- _TASK GOAL_
From the entries provided below, copy each line that contains the word "Open".

Collected data
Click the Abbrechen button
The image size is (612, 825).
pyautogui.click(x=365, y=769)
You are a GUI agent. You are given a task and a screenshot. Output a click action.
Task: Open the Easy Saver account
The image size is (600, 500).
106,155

---

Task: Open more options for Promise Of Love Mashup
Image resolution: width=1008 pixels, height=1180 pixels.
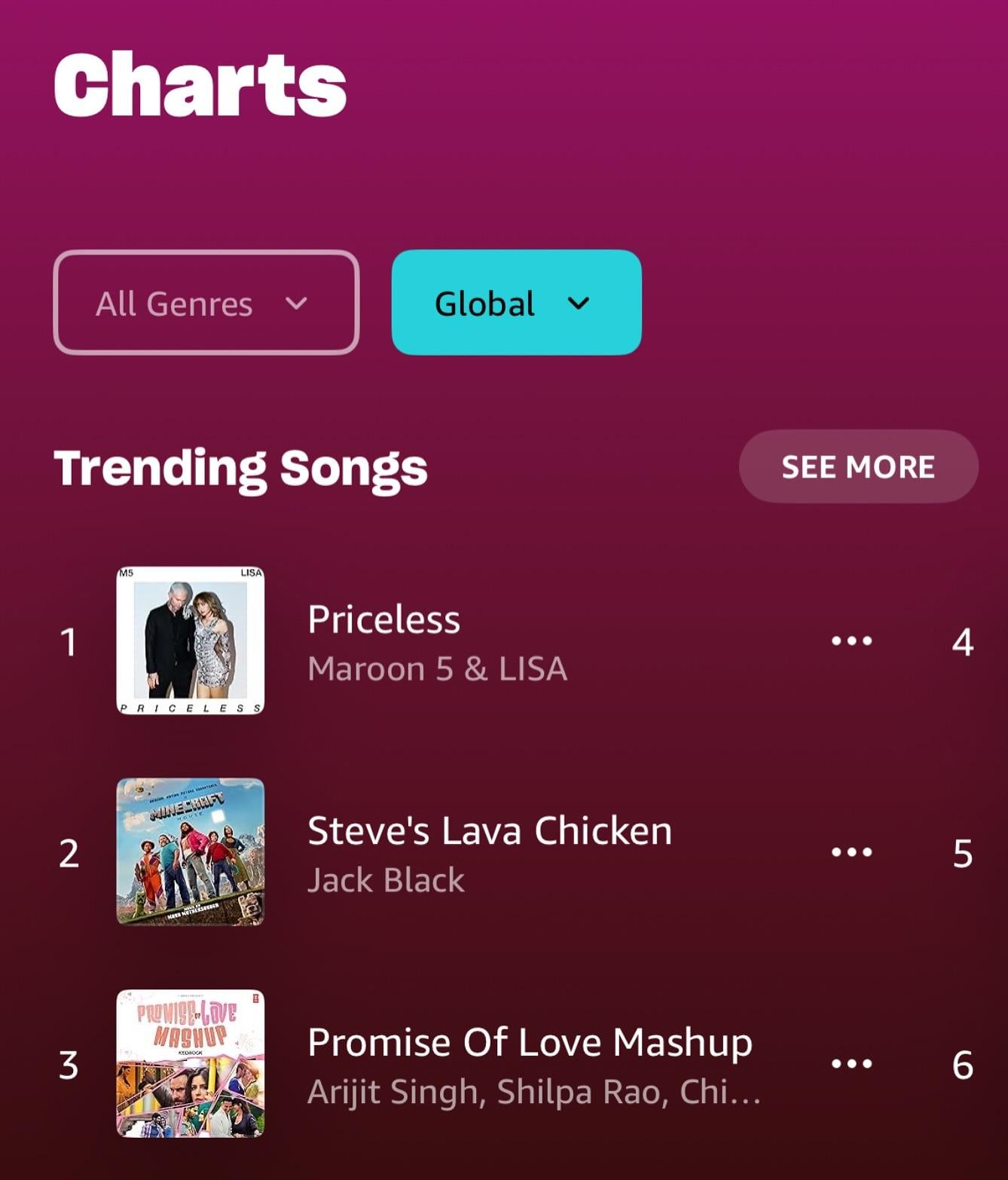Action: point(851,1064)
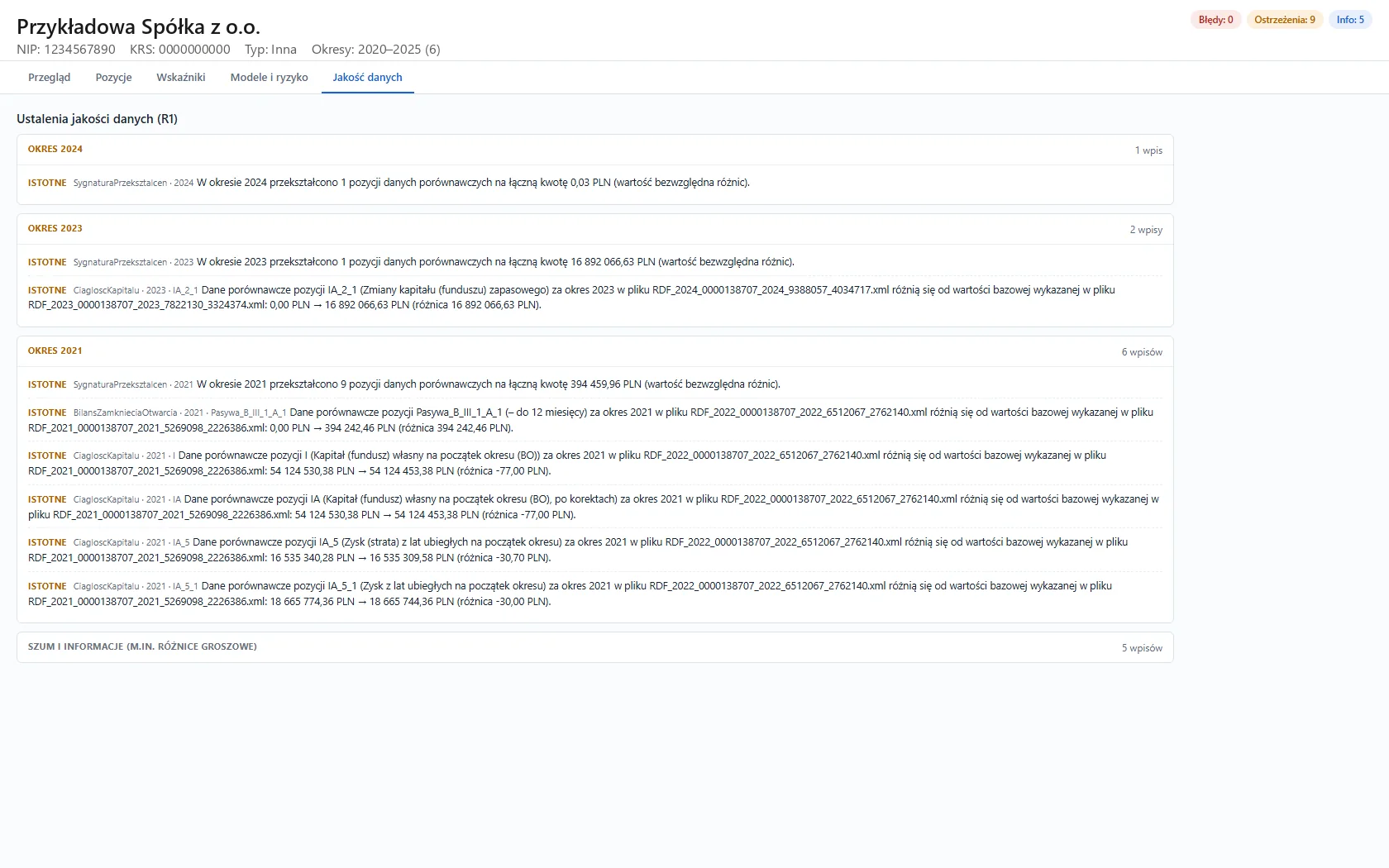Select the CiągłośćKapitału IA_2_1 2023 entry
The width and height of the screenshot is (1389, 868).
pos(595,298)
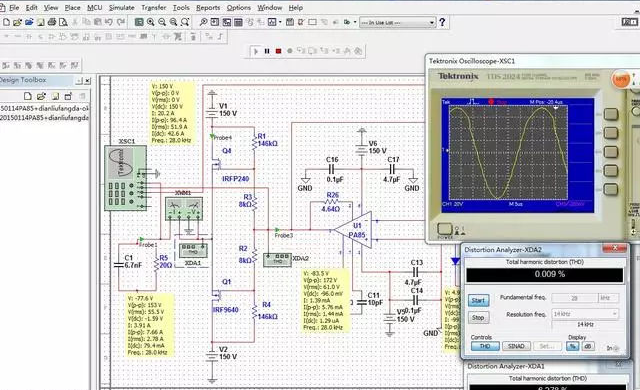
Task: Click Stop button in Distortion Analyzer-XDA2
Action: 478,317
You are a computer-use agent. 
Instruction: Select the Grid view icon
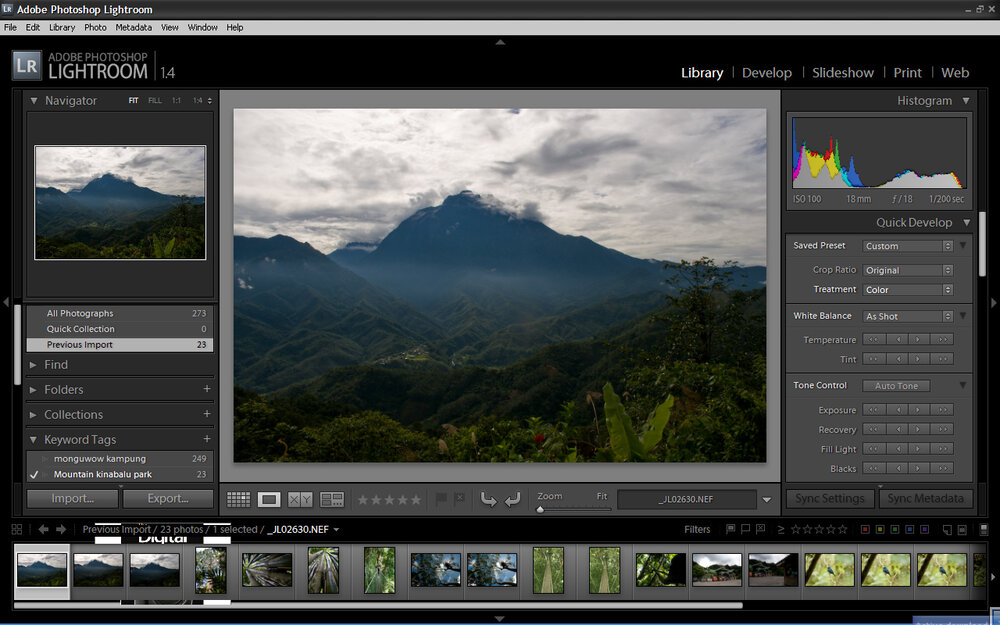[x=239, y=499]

- _WRITTEN REPLY_
Task: Open the Easy Saver account
Task: Open more options for Promise Of Love Mashup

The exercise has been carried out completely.